I’ll tell you something, a miscarriage was nothing to me until that day. Over it in a jiffy “Ah well, these things happen, probably for the best” was my attitude, not in a nasty way, not that I’m insensitive, because I’m not, but because I’m studying science, and have done on and off for years. We’re animals, a bit more advanced than a lot, but it happens every day in nature, to almost every species, until it is gobbled up by a bigger one, or one that wants to chop down that species’ tree.
But that day, that changed. And it changed me. And it sure as hell changed my wife. And the worst part, even after having been through it all with her, the “evacuation” (a most amusing word I find!) and the endless hugs when I was bursting for a piss THERE IS FUCK ALL I CAN DO ABOUT IT.
I could rant on about how I blamed myself because I didn’t really want another after 40, how she felt guilty for a whole host of reasons some of which I can’t even remember they were too ridiculous (but not to a greiving woman). About how I told her not to buy baby clothes “just in case”, but she did, and I didn’t mind, and then the second we got back from “just in case” actually happened she bagged them up to get rid of I could have punched her in the face.
I could rant about how I’m so FUCKED OFF that we can’t sell our house due to the continuing fucking recession (5 YEARS!!!) from years of wankers in charge of the governments (plural) not understanding there is a fucking north to this country which simply cannot support how fast it’s population is growing. And TWAT bankers owned by the taxpayer given a fucking FORTUNE in quantative easing still won’t fucking lend it to first time buyers.
There are many things I could rant about, but there’s no point, because the ONLY thing that truly upsets me is I can’t bring it back, make it okay, and make her have never had to go through it. But I can’t.
And that, is shit.
I’m helpless to do anything about it, and that hurts. It’s demoralising. Men like to know what they are doing, I think most men do.

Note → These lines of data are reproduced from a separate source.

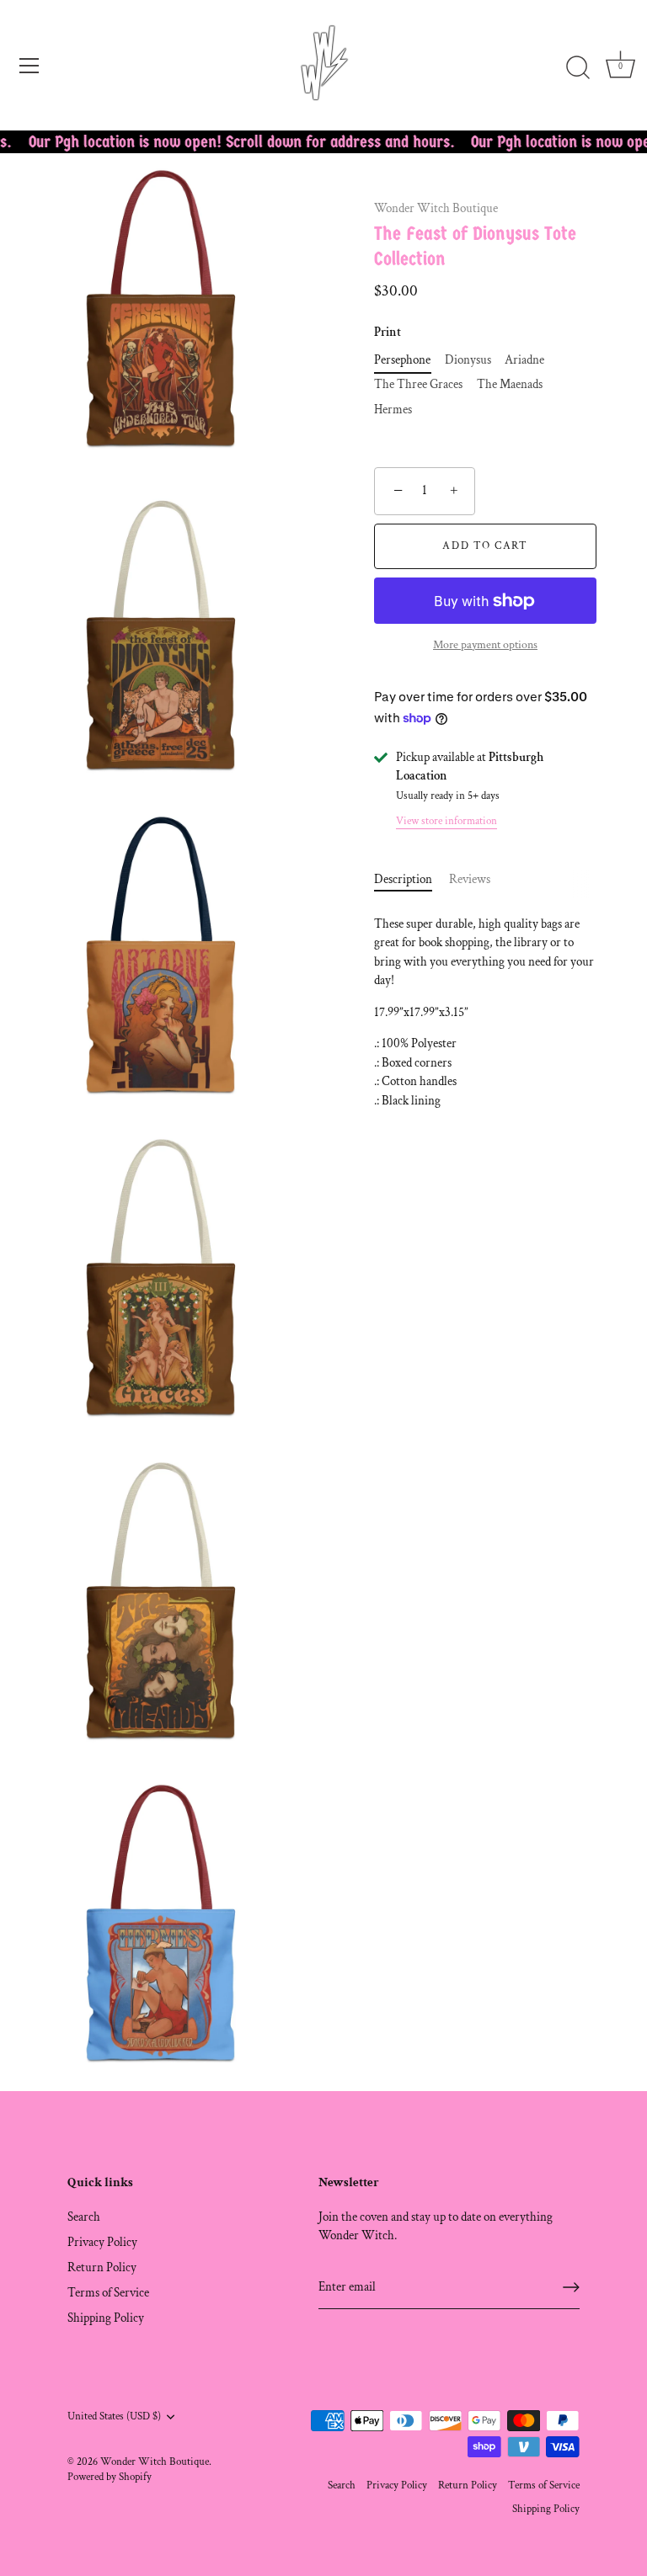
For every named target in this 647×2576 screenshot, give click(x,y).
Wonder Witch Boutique (436, 208)
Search (83, 2217)
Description (403, 879)
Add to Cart (485, 546)
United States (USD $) (114, 2416)
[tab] (411, 880)
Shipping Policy (105, 2318)
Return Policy (101, 2267)
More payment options (485, 644)
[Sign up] (571, 2287)
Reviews (469, 879)
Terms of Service (108, 2293)
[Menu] (29, 65)
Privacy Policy (102, 2242)
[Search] (577, 68)
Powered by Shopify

Many men like a woman to tell them what they are doing, or another man, either at work, or in love. Men like control, in particular, of themselves, and to an extent, of their relationships. I don’t mean like it was years ago, expecting tea on the table at 6 (although this a a bonus), just of having some control over the relationship’s success or failure, and losing control isn’t always easy for a man. If male pride was where our willies are, a lot more of you women would have smiles on your faces.
But my male pride has gone, it went months ago. All I want to do it make it so she never has to think about it, but, I can’t.
And again, that, is shit.
I don’t know why I’m writing this on a blog, I don’t know what I expect people to say, I don’t think I want any sympathy, perhaps it is just to pass the time and I was too tired to have a wank; I dunno, but I think I needed to, and I don’t know whether to show it to my wife, or leave it here for her to find it. She checks in on me on twitter from time to time, seeing who I’m having a laugh with and to tut at my general dipshittery, so she might well find it.
The baby was due this month, and I know she is thinking about it, and although we talk all the time, we’re very close, it’s not that I can’t talk to her, I can talk to her about anything, it’s like asking someone “how you feeling” when you know full well the answer is “shit”, and my sexy naked chicken dance is wearing thin.
So if you do find it, you cheeky little fucker, I love you dearly. I was there for you then, and I’m there for you now. And if you need me tomorrow, I’ll be there then too.